Mr Finlayson did not respond to Northern Advocate questions about when he thought the settlement would be completed but told Radio New Zealand he believed it could be settled by next year if everyone got on with it. But Tuhoronuku chairman Hone Sadler was not so sure.

"I was hopeful it would be settled next year but given where we are at the moment, I can't see settlement being completed before 2020," he said.


The rocky road to settlement for Ngapuhi eventually led to the establishment of an engagement group comprising the Crown, Te Kotahitanga and Tuhoronuku, which released a Maranga Mai report recommending a way forward for Ngapuhi.

While Tuhoronuku initially did not accept the recommendations in the report, it later did and a transition group of members from Tuhoronuku and Te Kotahitanga was established.

Since then, three transition group meetings have been held and none have been attended by Tuhoronuku.

However, following Friday's meeting, Tuhoronuku said it would attend the meeting scheduled for January 13, which Mr Finlayson would also attend.

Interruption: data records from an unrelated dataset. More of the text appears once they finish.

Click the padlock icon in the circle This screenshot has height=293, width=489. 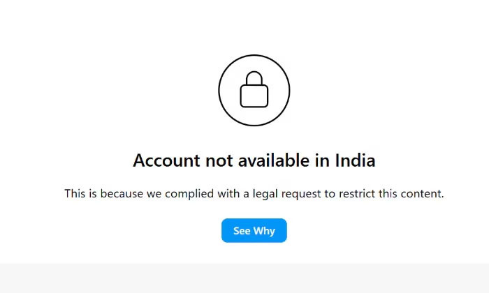tap(254, 89)
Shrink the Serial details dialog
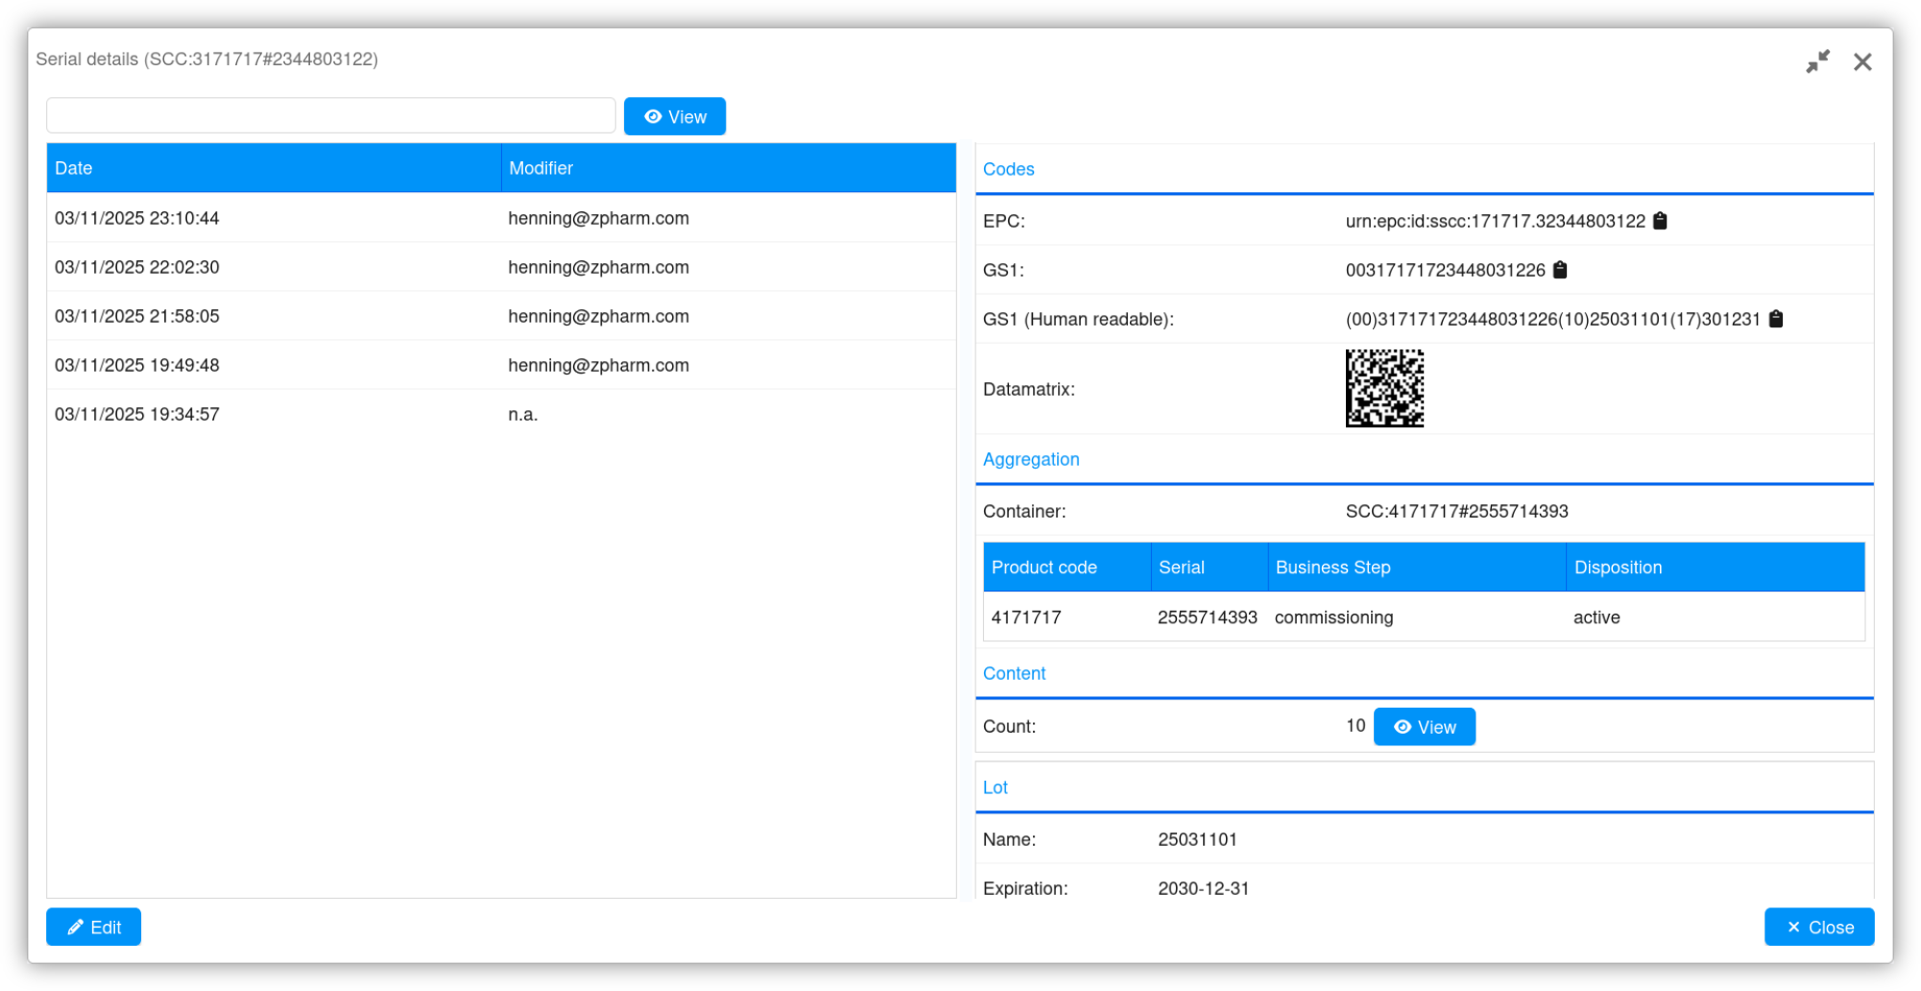1921x991 pixels. click(1817, 61)
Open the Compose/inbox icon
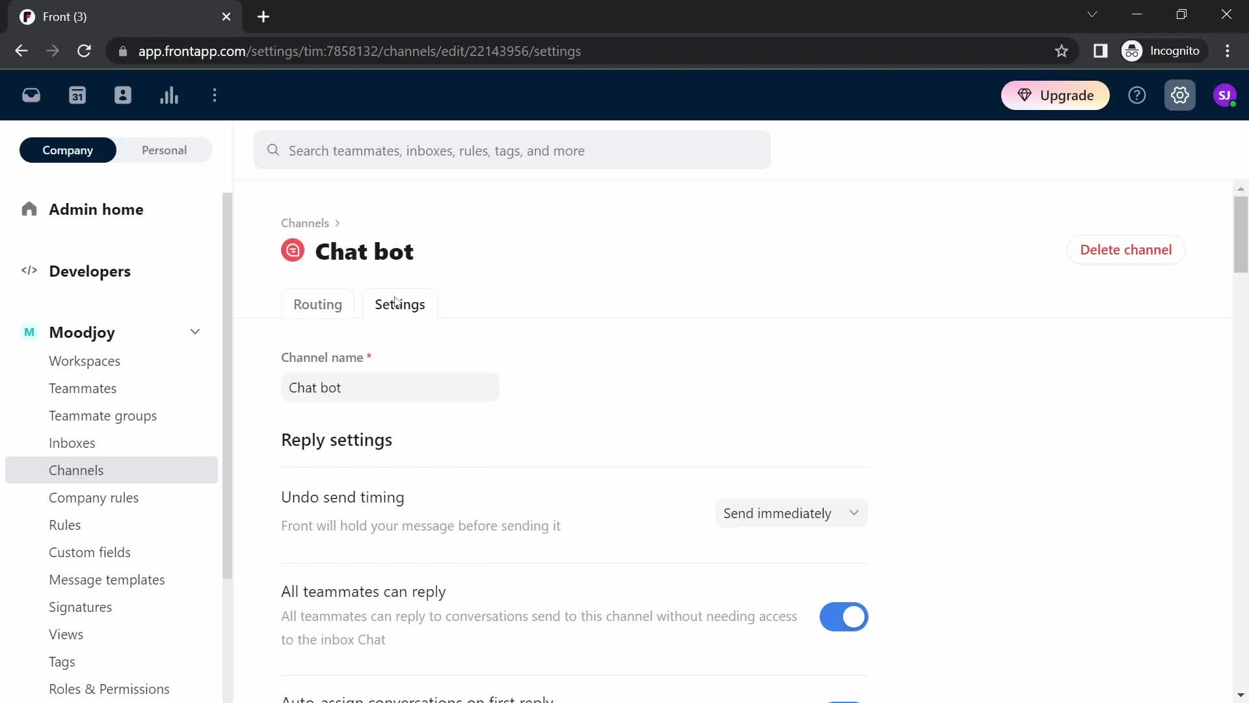1249x703 pixels. click(31, 94)
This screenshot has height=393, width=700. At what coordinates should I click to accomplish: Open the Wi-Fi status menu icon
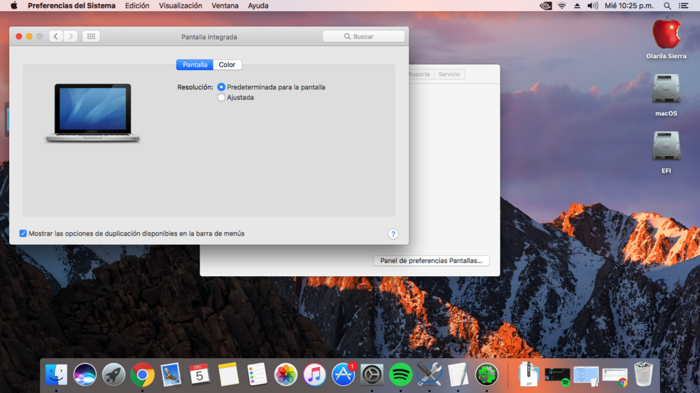pyautogui.click(x=561, y=6)
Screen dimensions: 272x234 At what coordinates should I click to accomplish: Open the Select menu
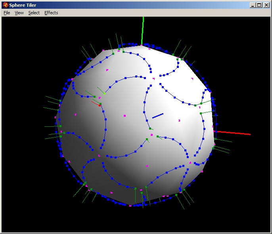point(34,13)
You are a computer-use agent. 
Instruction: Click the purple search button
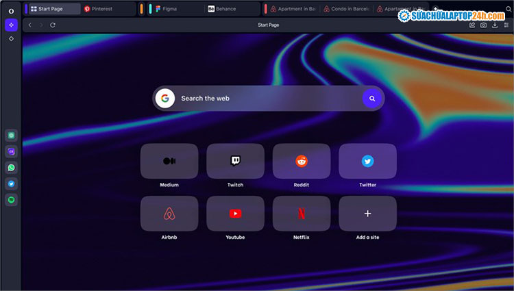[371, 99]
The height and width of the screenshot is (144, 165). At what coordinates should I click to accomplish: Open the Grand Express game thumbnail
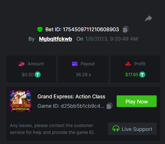(x=21, y=101)
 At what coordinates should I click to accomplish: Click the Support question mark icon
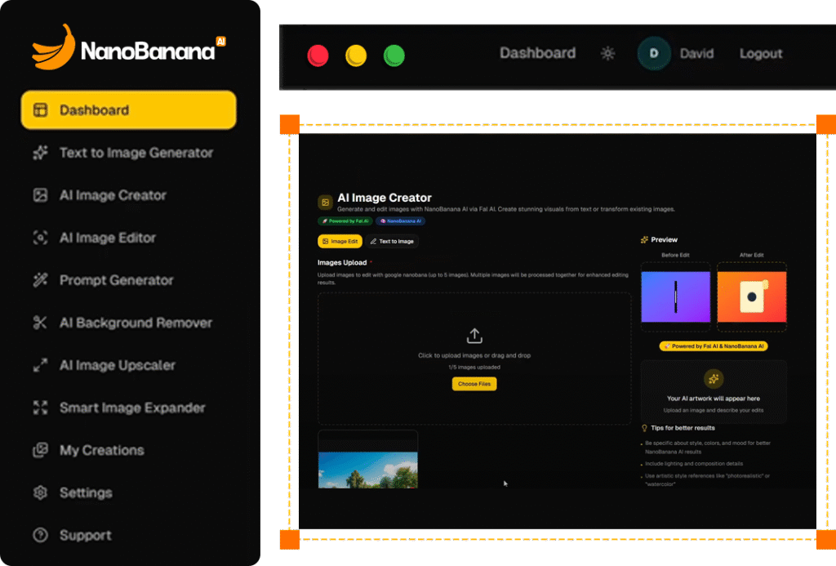[39, 535]
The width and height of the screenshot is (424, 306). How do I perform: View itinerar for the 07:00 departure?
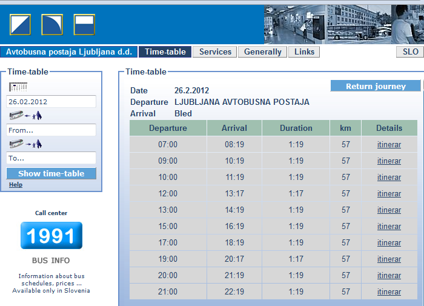tap(389, 145)
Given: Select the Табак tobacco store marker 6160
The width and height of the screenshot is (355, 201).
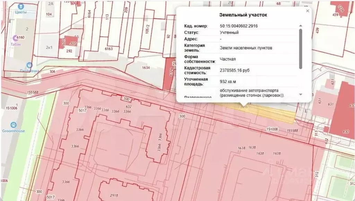Looking at the screenshot, I should tap(15, 37).
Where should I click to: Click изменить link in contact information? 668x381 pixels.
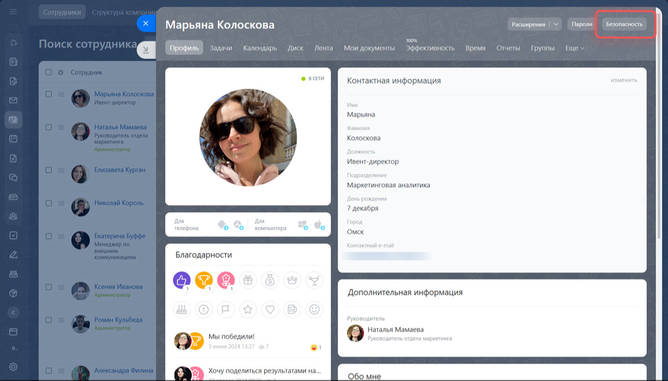coord(624,80)
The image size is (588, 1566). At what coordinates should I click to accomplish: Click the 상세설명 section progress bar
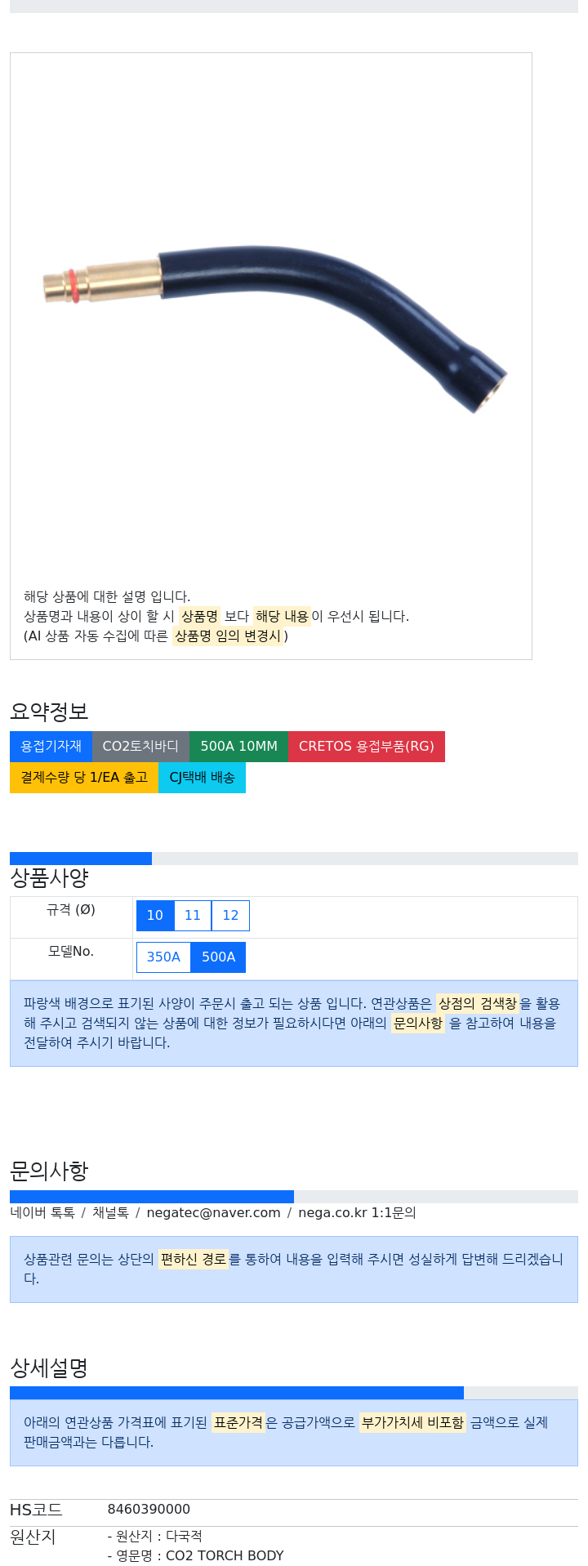point(294,1393)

Mr Sadler said the group had not attended the previous meetings as he said Tuhoronuku and Te Kotahitanga were not on an even playing field.

"The Crown expected us to accept the Maranga Mai report in its entirety but allowed Te Kotahitanga to accept the report in principle. That will part of the discussion next month."

Te Kotahitanga co-chairman Pita Tipene said that given Tuhoronuku had missed three of the transition meetings, he was pleased it had decided to come to the table for the meeting on January 13.

"We always knew there was a meeting on January 13 - what we never know is whether Tuhoronuku would be there.


"I was not in the room [at the meeting between Tuhoronuku and Mr Finlayson] but whatever they have discussed they have now agreed to attend the fourth."

Mr Tipene said Mr Sadler's reason to not attend the meetings was a "cop out".

He said he hoped in April/May next year there would be a transition to Maranga Mai and Tuhoronuku would be "left to disappear".

A timeline for implementing recommendations in Maranga Mai will be established at next month's meeting.